Nowa Huta w Ostrawie, której nowym właścicielem jest spółka Liberty, pełni wszelkie ustawowe limity w zakresie ochrony powietrza, a tymczasem nad zwałowiskiem węgla używanego w koksowni unosi się ciemny pył.
Hetman województwa morawsko-śląskiego, Ivo Vondrák, uważa, że to dostateczny powód, aby przeanalizować warunki pozwolenia emisyjnego dla koksowni. Urząd Wojewódzki wszczął już postępowanie w tej sprawie.

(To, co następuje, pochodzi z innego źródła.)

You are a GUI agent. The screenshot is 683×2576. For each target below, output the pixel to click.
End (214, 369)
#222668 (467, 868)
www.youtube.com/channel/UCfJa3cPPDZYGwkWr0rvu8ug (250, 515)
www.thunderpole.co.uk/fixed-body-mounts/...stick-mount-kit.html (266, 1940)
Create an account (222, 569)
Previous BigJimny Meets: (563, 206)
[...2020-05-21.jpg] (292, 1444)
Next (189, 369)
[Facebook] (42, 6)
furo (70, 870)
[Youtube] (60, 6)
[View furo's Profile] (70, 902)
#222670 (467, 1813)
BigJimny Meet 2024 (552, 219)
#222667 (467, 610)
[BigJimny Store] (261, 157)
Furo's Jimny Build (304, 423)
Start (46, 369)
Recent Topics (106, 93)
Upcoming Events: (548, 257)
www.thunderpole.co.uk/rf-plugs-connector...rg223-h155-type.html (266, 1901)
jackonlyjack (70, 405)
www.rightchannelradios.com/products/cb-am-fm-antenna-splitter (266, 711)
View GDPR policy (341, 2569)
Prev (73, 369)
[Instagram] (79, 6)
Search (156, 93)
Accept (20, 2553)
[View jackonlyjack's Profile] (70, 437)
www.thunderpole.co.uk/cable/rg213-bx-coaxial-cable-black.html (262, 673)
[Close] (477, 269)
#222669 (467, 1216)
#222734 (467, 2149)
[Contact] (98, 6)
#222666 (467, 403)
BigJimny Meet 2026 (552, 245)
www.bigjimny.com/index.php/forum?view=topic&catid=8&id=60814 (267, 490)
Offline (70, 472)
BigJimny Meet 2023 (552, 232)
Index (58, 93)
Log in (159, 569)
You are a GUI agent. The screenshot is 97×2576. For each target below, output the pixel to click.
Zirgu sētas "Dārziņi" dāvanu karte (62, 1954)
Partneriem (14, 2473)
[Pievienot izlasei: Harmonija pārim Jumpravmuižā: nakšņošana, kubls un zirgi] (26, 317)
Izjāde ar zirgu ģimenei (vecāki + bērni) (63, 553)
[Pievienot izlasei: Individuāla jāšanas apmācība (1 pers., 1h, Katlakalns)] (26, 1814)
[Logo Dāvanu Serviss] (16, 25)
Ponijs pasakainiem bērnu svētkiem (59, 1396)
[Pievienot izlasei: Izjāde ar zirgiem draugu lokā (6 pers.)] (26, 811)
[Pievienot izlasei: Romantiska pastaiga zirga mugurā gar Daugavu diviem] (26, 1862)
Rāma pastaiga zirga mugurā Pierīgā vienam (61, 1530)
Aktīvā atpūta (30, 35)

– Na własne oczy widziałem obłok pyłu węglowego, wznoszący się w okolicach zwałowiska. Uważam, że jest nie do przyjęcia, abyśmy zgadzali się na takie incydenty – powiedział hetman.
Jego zastępczyni ds. środowiska, Jarmila Uvírowa, tłumaczy, że dzięki przebadaniu pozwolenia emisyjnego można będzie zarządzić takie działania, które w maksymalnej mierze wyeliminują pył z powietrza. – Chcemy nastawić bardziej surowe warunki eksploatacji, które będą konkretne, możliwe do egzekwowania, a przede wszystkim skuteczne. Do aktualnie wymaganych warunków należy regularne nawilżanie materiału, zagęszczanie zwałów czy też określone zasady manipulowania węglem. Wierzę, że nowe wymagania znacząco obniżą zanieczyszczenie powietrza w okolicy składowiska węgla – poinformowała Uvírowa.